October 6/Fact #6: All individuals with visual impairments do not read Braille. Literacy is a problem with individuals who are visually impaired in today’s society for two reasons. Technology is allowing more and more individuals to not have to learn Braille because they can rely on screen readers, computers, apps, and smartphones to help them navigate their daily activities and responsibilities and that is a huge factor that contributes to the illiteracy in many individuals with visual impairments. Many of these methods do not promote good spelling, grammar, punctuation, etc. Also, children have visual impairments are not required to learn Braille in school because many can get by with large print but then as their vision progresses over the years they are not able to use that large print anymore and don’t want to use Braille. I do want to add as a Disclaimer that there are MANY MANY MANY individuals with visual impairments that are very literate, but there is an increasing trend in illiteracy in the blindness community. Many individuals who are blind and illiterate are still able to function though because of thet assistive technology that I mentioned above. (Info from Lighthouse for the Visually Impaired and Blind)

October 7/Fact #7: When talking to an individual with a visual impairment, it is still okay to use the words “see,” “watch,” “observe,” “look,” “view,” etc. Individuals with visual impairments “see” things their own way, etc. There is no need to be hesitant when using these. HOWEVER, I will add this disclaimer just from personal experience. A time it is NOT okay to ask an individual with a visual impairment if they SAW something is if you clearly know they do not have the ability to see, visually, what you are talking about but still expect/ask them if they saw it. I will give an example as a situation. I was in a class where a Professor knows I have very limited vision, we have discussed this on multiple occasions, and I can only see right in front of me with any clarity and if it is text it needs to be large print or on the computer. She wrote something on the board and when I ditactdn’t get that information, I emailed to inquire about something related and the Professor wrote back, “Didn’t you see what was on the board?” This is an example when “see” is not appropriate but really that has more to do with a lack of awareness about blindness than the vocabulary chosen.

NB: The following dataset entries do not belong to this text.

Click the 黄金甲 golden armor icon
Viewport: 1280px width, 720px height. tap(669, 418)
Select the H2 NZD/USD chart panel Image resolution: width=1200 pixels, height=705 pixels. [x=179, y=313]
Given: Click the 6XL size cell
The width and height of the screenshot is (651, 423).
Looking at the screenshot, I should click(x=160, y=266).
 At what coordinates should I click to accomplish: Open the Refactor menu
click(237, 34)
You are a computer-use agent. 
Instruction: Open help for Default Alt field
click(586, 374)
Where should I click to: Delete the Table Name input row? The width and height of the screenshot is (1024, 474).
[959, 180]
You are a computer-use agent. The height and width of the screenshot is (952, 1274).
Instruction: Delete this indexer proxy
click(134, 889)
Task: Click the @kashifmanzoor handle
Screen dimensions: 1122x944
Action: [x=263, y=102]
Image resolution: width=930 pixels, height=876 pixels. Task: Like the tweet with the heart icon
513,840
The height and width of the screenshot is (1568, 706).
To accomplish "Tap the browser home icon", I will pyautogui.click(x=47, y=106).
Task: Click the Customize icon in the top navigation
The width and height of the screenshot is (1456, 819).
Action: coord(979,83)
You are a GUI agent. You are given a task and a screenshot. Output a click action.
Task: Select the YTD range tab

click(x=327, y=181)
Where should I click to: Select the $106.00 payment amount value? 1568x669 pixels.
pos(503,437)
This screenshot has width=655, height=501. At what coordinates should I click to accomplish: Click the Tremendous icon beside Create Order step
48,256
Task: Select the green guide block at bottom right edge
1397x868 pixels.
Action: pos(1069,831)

October 8/Fact #8: Some think that it is appropriate to describe directions to an individual with a visual impairment in terms of how many steps they have to take from Point A to Point B. While there may be an individual out there who uses this method, most individuals with visual impairments use tactile cues such as “when you get to the intersection of such and such,” because individuals can feel the curbs, etc and they learn to know the layout of the neighborhood, campus, etc.

Did you learn anything new? If so, what? What do you think about what I stated? What has been the most surprising thing that you have learned about individuals with visual impairments, whether it’s been on this blog, through me, or through another source?